Atlantic Cape Community College broke ground Thursday on a 1,700-square-foot Wind Training Center at the Worthington Atlantic City campus as part of a nearly $3 million state grant aimed at growing the state’s offshore wind industry.
“Offshore wind on the Atlantic Coast holds enormous potential to spur economic development and diversification in our region, which is needed now more than ever as we begin to recover from the pandemic,” Atlantic Cape President Barbara Gaba said. “We are excited to be able to play a key role in this clean energy transformation by providing the necessary education and workforce training programming to support this burgeoning industry.”

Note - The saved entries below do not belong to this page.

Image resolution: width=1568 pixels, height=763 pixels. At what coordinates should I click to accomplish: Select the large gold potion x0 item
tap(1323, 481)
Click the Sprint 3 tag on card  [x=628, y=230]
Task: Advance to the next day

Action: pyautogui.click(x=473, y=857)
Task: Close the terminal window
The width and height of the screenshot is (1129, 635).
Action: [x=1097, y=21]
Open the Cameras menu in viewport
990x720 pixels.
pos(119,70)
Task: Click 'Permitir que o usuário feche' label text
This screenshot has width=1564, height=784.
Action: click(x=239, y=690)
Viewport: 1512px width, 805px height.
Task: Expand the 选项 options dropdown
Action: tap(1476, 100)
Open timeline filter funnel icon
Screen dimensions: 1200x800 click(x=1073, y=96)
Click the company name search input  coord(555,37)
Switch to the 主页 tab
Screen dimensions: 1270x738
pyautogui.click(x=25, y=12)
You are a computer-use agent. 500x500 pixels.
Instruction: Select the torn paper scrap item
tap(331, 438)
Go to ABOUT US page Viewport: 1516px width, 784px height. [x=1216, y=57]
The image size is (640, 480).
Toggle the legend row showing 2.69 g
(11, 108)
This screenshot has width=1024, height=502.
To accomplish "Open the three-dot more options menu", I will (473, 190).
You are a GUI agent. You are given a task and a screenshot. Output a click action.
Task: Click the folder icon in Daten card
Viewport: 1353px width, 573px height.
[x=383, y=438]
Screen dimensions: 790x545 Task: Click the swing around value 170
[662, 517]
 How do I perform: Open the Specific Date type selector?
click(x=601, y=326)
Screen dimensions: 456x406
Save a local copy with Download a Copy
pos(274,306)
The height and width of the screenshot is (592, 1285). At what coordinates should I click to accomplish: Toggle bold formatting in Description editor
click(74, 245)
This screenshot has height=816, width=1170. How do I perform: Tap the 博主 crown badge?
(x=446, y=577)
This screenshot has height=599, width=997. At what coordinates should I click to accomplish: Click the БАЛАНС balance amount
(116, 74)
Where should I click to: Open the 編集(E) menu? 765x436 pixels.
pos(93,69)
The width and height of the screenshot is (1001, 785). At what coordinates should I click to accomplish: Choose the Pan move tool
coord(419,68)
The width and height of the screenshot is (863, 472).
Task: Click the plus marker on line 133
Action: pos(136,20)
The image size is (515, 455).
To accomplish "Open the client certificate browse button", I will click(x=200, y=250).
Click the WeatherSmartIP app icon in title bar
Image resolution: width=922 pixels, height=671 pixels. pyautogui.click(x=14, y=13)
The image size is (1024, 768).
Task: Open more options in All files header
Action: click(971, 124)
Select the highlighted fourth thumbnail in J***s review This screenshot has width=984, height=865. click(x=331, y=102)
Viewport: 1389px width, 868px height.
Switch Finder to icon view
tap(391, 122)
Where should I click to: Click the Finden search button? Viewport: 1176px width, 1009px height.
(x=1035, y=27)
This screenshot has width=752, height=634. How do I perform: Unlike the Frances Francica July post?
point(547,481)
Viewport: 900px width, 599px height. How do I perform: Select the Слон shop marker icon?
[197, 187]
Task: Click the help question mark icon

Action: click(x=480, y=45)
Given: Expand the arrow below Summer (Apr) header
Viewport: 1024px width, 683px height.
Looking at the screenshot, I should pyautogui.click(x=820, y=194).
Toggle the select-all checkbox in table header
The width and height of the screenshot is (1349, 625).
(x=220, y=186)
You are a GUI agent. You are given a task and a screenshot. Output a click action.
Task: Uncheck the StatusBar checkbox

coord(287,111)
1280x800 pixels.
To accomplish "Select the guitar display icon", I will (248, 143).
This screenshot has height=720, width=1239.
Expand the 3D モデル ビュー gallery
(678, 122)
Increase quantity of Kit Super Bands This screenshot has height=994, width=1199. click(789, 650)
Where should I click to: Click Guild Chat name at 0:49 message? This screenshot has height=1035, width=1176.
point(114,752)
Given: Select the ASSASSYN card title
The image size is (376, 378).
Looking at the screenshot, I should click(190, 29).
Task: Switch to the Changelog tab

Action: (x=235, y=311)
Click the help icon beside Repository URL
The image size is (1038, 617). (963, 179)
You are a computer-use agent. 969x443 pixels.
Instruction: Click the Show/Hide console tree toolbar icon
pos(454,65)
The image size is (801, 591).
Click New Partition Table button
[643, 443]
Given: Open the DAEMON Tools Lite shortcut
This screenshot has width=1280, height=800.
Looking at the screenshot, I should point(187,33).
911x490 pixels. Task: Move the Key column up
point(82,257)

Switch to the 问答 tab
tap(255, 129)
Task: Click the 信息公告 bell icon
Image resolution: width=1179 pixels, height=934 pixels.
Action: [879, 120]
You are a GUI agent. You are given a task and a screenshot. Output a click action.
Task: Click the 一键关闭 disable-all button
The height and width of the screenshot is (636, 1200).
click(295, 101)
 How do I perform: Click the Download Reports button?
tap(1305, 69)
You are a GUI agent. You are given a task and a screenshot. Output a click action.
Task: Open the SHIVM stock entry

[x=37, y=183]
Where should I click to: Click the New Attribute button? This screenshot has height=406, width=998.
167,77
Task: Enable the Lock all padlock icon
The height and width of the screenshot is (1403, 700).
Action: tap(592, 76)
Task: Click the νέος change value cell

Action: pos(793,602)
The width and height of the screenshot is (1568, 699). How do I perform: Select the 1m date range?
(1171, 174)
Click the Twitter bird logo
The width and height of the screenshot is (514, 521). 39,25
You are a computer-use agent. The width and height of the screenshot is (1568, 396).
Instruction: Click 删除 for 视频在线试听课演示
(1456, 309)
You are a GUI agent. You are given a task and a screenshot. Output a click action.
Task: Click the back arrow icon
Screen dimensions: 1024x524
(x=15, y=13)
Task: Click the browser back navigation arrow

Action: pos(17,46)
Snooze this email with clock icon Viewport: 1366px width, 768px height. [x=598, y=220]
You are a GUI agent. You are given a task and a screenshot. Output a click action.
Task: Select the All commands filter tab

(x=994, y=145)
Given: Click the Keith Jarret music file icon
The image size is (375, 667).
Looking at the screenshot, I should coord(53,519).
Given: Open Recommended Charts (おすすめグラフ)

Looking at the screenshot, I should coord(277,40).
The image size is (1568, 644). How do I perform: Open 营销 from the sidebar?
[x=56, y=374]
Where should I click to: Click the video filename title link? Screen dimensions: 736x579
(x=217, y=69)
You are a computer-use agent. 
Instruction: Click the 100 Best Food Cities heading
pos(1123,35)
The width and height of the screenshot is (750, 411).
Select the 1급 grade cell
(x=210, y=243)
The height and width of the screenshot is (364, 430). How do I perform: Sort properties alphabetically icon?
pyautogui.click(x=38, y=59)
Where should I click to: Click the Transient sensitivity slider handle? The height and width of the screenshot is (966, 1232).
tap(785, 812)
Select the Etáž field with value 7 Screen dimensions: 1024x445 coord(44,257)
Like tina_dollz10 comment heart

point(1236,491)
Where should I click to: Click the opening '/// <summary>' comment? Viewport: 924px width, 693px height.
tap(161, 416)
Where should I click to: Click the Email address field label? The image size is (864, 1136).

Through the New Jersey Offshore Wind Safety Training Challenge grant, awarded to the college in July and administered by the Office of the Secretary of Higher Education with the support of the New Jersey Economic Development Authority, the college will establish an industry-recognized Global Wind Organization safety training program and facility to prepare New Jersey workers for jobs in the state’s growing offshore wind industry, as well as establish a Sea Survival module at Gardner’s Basin.
“The Wind Training Center at Atlantic Cape will be a tremendous asset to our state’s clean energy infrastructure. It is preparing the Atlantic City region’s workforce for good-paying jobs in offshore wind while diversifying the city’s economy,” said Lt. Gov. Sheila Oliver, who serves as commissioner of the Department of Community Affairs. “By investing in the Blue Economy, the administration is getting closer to reaching our clean energy goal of generating 7.5 gigawatts of offshore wind power by 2035.”
The college’s GWO-certified partners, Arcon Training Center, AIS Training and 3t Energy Group, have been working with Atlantic Cape officials over the last several months to bring this project to fruition.
The doors of the training center are scheduled for a fall 2022 opening.
Strategically located near established offshore wind lease areas and in close proximity to the proposed Ocean Wind Operations and Maintenance Port in Atlantic City, Atlantic Cape’s Wind Training Center will help achieve a key workforce development need.
Currently, Ørsted is developing two offshore wind projects off the coast of New Jersey with the capacity to generate more than 2,200 megawatts of clean energy. Ørsted’s first project, Ocean Wind 1, received approval from the New Jersey Board of Public Utilities in 2019, and the second Ocean Wind 2, received BPU approval in June 2021.
There have been three offshore wind projects approved to date from the BPU, representing half of the state’s goal for clean energy. These projects will power 1.6 million homes, inject $4.7 billion into the state’s economy and create thousands of jobs, said Jim Ferris, bureau chief of new technology, Clean Energy Division, BPU.